Dalam perjalanan, kata Bronto, petugas patroli yang berjumlah 10 orang itu dihadang warga yang membawa senjata tajam. Warga meminta kedua kerabatnya dilepaskan. ”Patroli dilakukan setelah mendapatkan laporan dari sekuriti perusahaan tersebut bahwa terjadi pencurian,” ungkap Bronto saat dihubungi dari Palangkaraya, Senin (30/1/2023).
Dia menjelaskan, saat petugas melakukan patroli, terdapat tiga orang yang sedang beraksi. Dua orang ditangkap dan satu orang lagi melarikan diri. Ia menduga satu orang yang lolos itu memberi tahu kerabatnya soal penangkapan sehingga terjadi penghadangan. Peristiwa itu terjadi pada Selasa (24/1/2023).

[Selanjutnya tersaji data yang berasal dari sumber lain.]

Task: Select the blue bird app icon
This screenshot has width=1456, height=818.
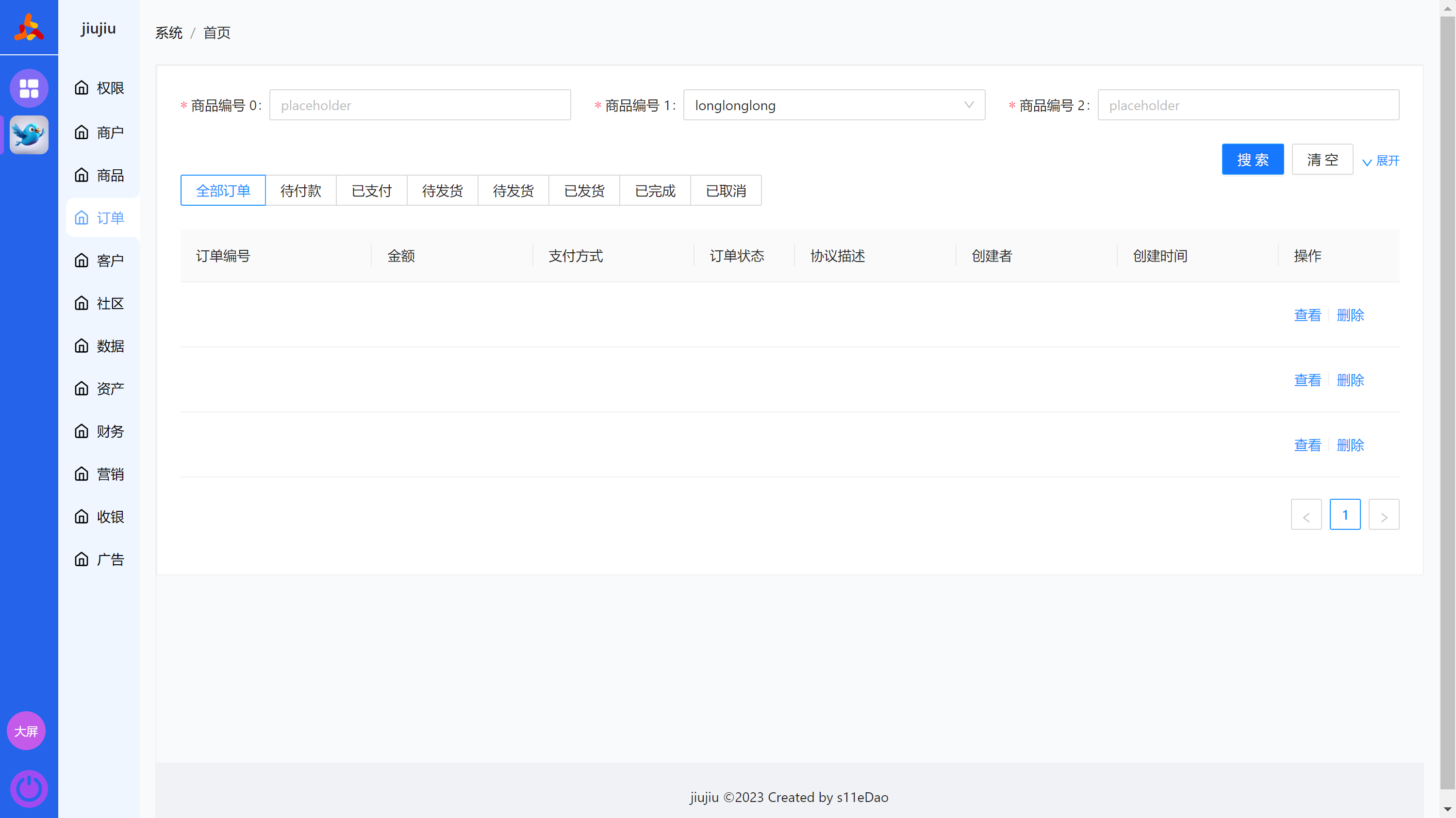Action: click(29, 135)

Pada Senin pagi, Bronto berkoordinasi dengan pemerintah daerah, bahkan pemerintah desa, untuk memberikan imbauan. Ia meminta kepada seluruh warga yang terlibat dalam penghadangan untuk menyerahkan diri.

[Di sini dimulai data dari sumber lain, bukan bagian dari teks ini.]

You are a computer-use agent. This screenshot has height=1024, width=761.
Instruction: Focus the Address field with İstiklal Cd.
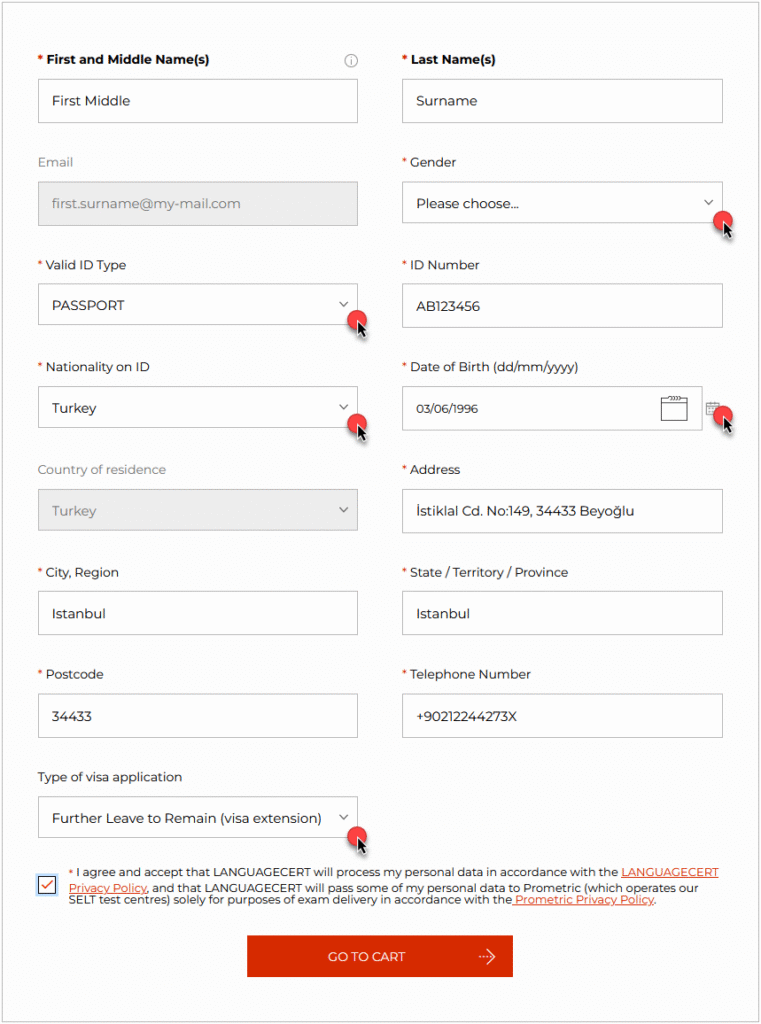tap(562, 511)
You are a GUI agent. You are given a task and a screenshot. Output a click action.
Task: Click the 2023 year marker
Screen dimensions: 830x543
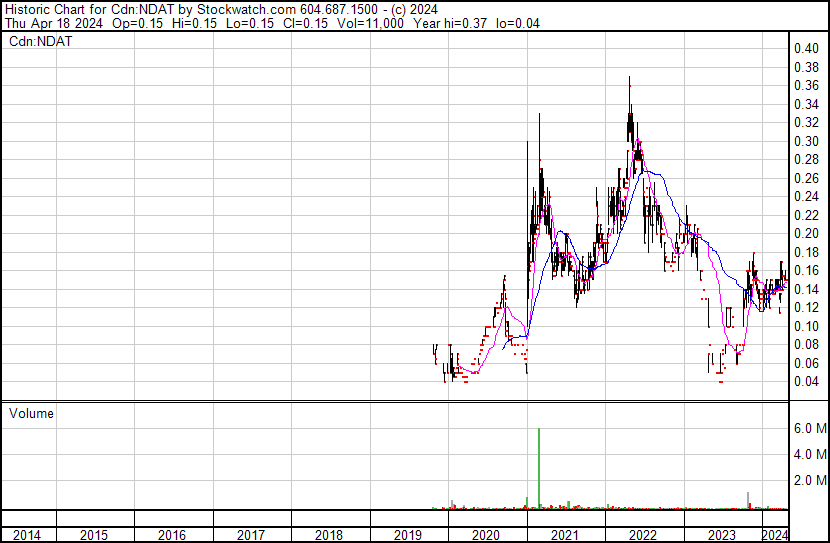[x=722, y=535]
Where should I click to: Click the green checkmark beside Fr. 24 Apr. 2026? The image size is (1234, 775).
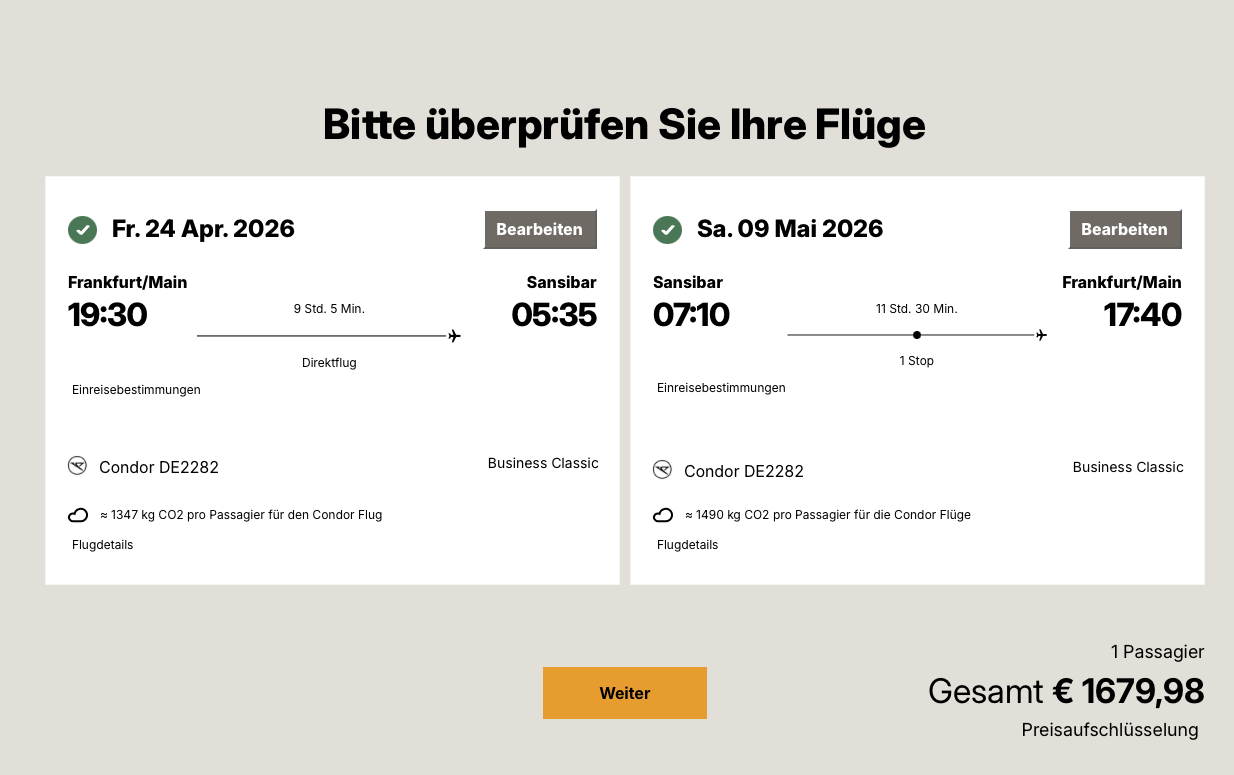click(82, 230)
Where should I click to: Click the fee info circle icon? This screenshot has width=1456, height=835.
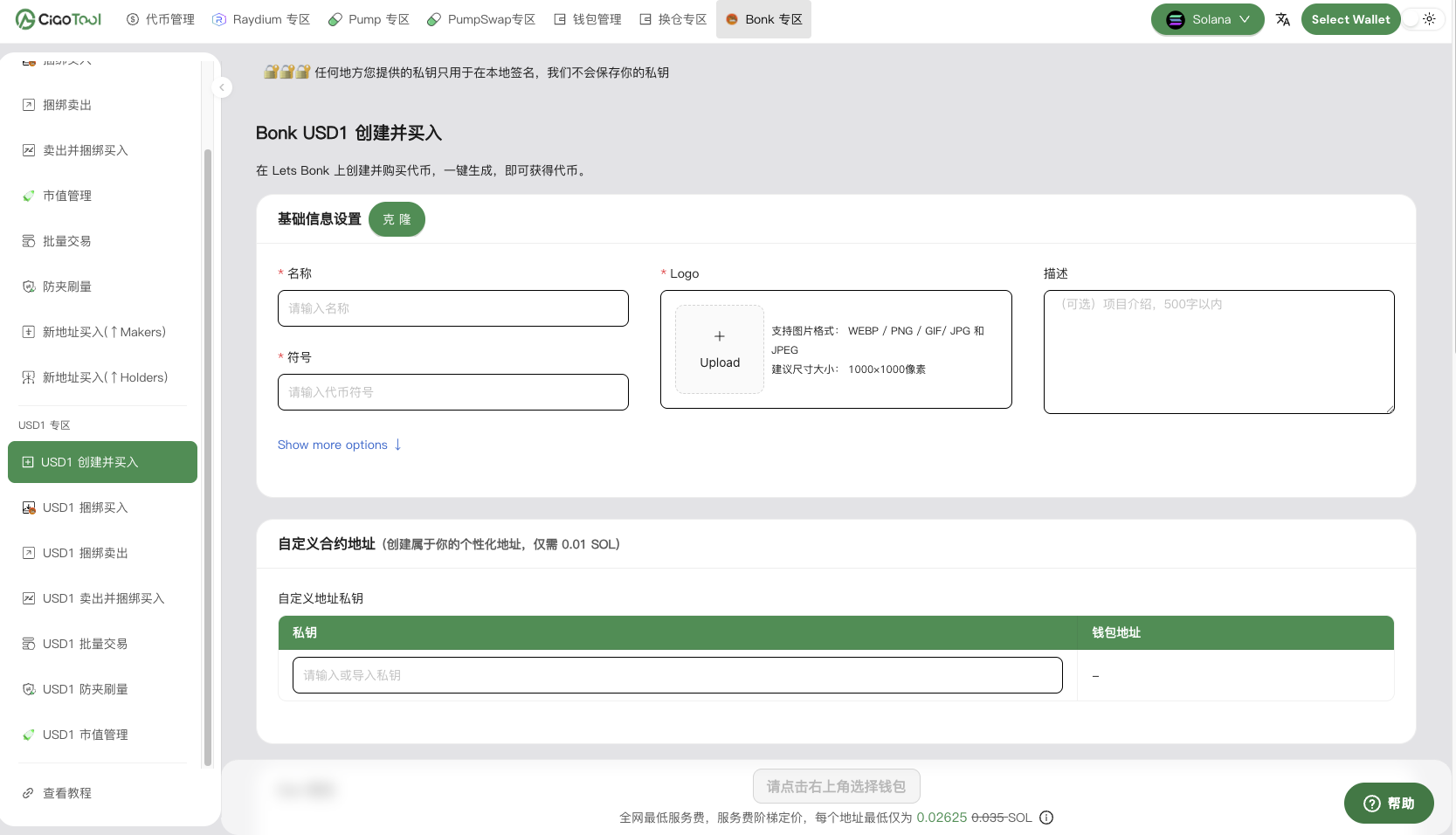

”Saat kejadian penghadangan kami berusaha menjelaskan dengan tidak melakukan tindakan represif, tetapi tindakan humanis kepada warga yang menghadang sehingga kami bisa lewat,” ujarnya.
Bronto menambahkan, usai kejadian, para pelaku penghadangan mengunggah proses penghadangan mereka ke media sosial dan membuat narasi yang menyudutkan petugas dengan ujaran-ujaran kebencian. ”Saya tegaskan, kami akan kejar mereka jika tidak menyerahkan diri,” ujar Bronto.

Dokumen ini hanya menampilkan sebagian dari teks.